Medical billing errors have long been a problem that self-insured employers seek to weed out. One such effort involves payment integrity to help stem the tide of fraud, waste and abuse by implementing processes and procedures to ensure that all health claims are correctly paid. With this in mind, it’s imperative for a TPA to have a robust, end-to-end solution to address these concerns, suggests Jessica Bemowski, manager of payment integrity at UMR, a United Healthcare Company. Such practices include a review of all stages within the life of a claim, ranging from pre-adjudication logic and prepayment to post-adjudication and post-payment.

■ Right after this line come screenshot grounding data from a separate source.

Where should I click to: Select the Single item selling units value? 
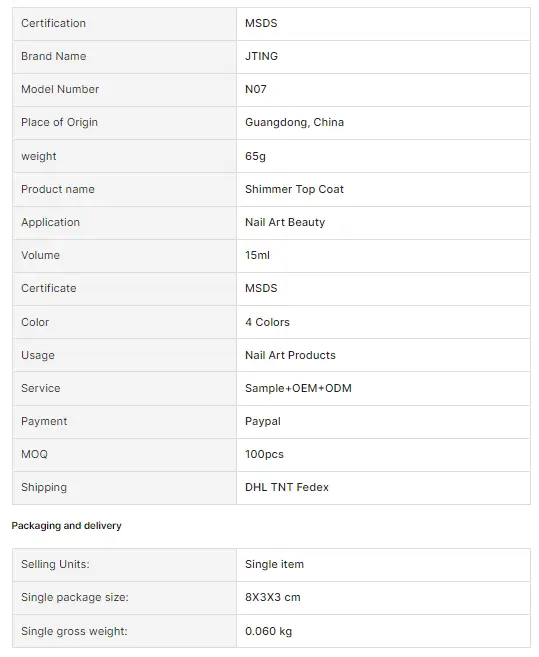coord(274,564)
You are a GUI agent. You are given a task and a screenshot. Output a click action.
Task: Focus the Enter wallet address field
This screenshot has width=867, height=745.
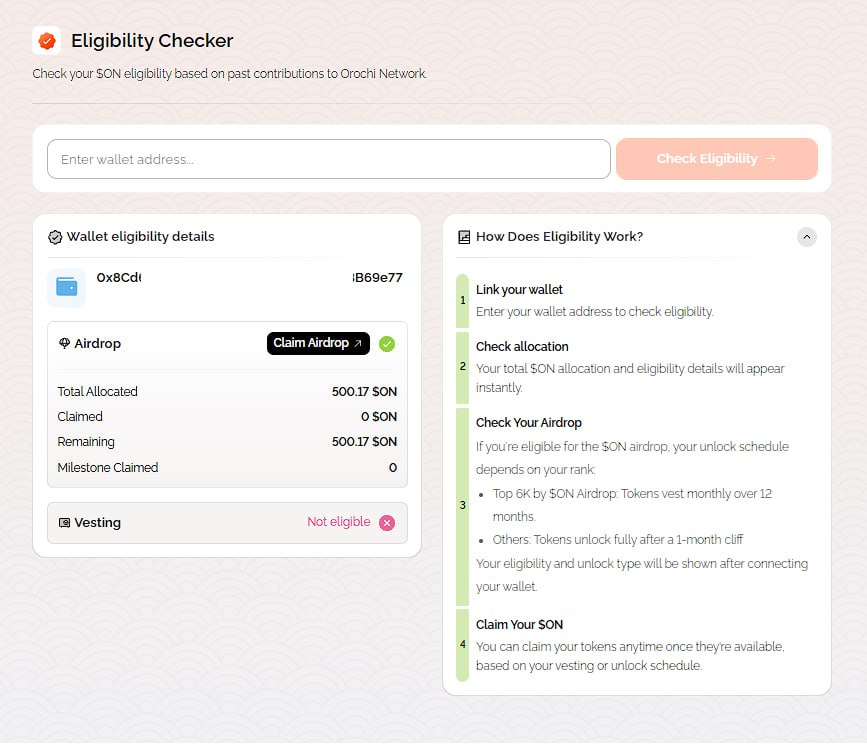[x=328, y=159]
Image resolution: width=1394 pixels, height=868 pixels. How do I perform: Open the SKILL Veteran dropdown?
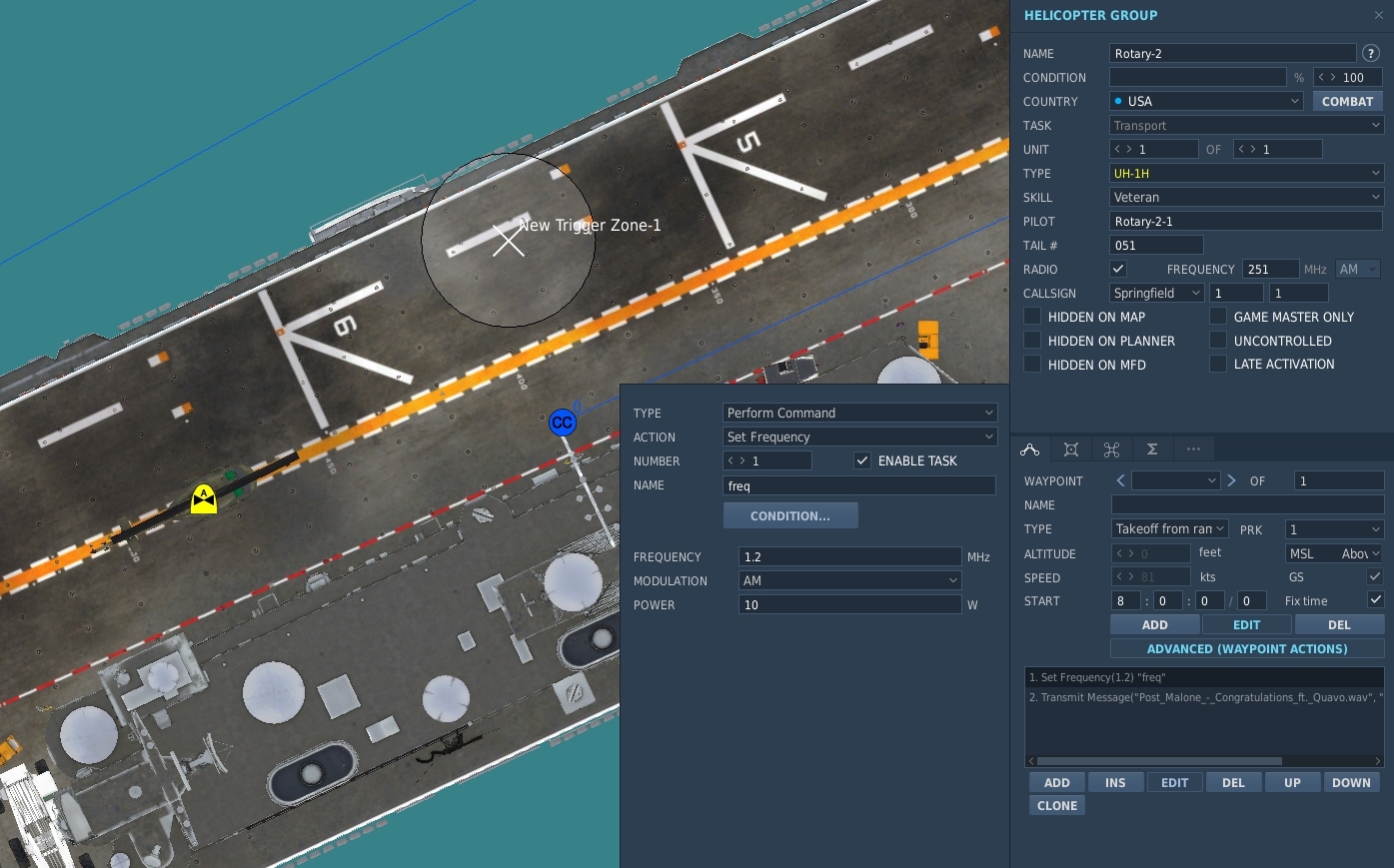[x=1246, y=197]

In an interview, she explains that now more than ever it’s imperative for self-funded employers to be aware of what they’re spending their money on, noting how UMR’s use of payment integrity routinely saves its customers $5 to $10 per member each month. The overriding goal is to apply cost-containment solutions as early as possible, including giving providers an opportunity to correct errors prior to routing claims through the system.

Since new schemes are always emerging, it’s critically important that the TPA field a team of expert investigators who are well trained to spot and eliminate them, as well as provide a list of organizations with whom continuing education and training are provided. California, Texas and Florida are a hotbed of such activity, while air-ambulance providers have become increasingly egregious in overbilling customers. The more that a system can be automated, the more Bemowski says it will strategically free up representatives to be on the lookout for inaccurate billing.